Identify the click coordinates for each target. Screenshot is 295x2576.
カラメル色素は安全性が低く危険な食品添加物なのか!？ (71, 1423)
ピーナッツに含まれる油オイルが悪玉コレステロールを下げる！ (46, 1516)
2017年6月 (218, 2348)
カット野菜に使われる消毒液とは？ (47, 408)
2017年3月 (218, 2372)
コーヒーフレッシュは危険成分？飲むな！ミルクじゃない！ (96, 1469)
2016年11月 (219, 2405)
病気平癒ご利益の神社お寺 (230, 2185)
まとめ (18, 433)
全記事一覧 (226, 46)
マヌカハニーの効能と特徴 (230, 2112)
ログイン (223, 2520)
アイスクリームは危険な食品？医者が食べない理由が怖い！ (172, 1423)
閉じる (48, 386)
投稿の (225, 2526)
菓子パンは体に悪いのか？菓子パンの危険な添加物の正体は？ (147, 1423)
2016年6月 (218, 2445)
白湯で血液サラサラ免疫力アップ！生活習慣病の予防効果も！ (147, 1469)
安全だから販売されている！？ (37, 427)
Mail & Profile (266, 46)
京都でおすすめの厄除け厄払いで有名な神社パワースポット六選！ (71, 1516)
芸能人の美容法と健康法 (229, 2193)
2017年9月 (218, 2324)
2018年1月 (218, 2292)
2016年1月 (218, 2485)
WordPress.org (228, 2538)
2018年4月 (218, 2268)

────────

Set the entries down again, unchanged and complete.

:: SOLUTION TO THIS EXERCISE ::
Identify the click coordinates for each target. Screenshot is 295x2576.
カラメル色素は安全性が低く危険な食品添加物なのか!？ (71, 1423)
ピーナッツに含まれる油オイルが悪玉コレステロールを下げる！ (46, 1516)
2017年6月 (218, 2348)
カット野菜に使われる消毒液とは？ (47, 408)
2017年3月 (218, 2372)
コーヒーフレッシュは危険成分？飲むな！ミルクじゃない！ (96, 1469)
2016年11月 (219, 2405)
病気平癒ご利益の神社お寺 (230, 2185)
まとめ (18, 433)
全記事一覧 (226, 46)
マヌカハニーの効能と特徴 (230, 2112)
ログイン (223, 2520)
アイスクリームは危険な食品？医者が食べない理由が怖い！ (172, 1423)
閉じる (48, 386)
投稿の (225, 2526)
菓子パンは体に悪いのか？菓子パンの危険な添加物の正体は？ (147, 1423)
2016年6月 (218, 2445)
白湯で血液サラサラ免疫力アップ！生活習慣病の予防効果も！ (147, 1469)
安全だから販売されている！？ (37, 427)
Mail & Profile (266, 46)
京都でおすすめの厄除け厄払いで有名な神社パワースポット六選！ (71, 1516)
芸能人の美容法と健康法 (229, 2193)
2017年9月 (218, 2324)
2018年1月 (218, 2292)
2016年1月 (218, 2485)
WordPress.org (228, 2538)
2018年4月 (218, 2268)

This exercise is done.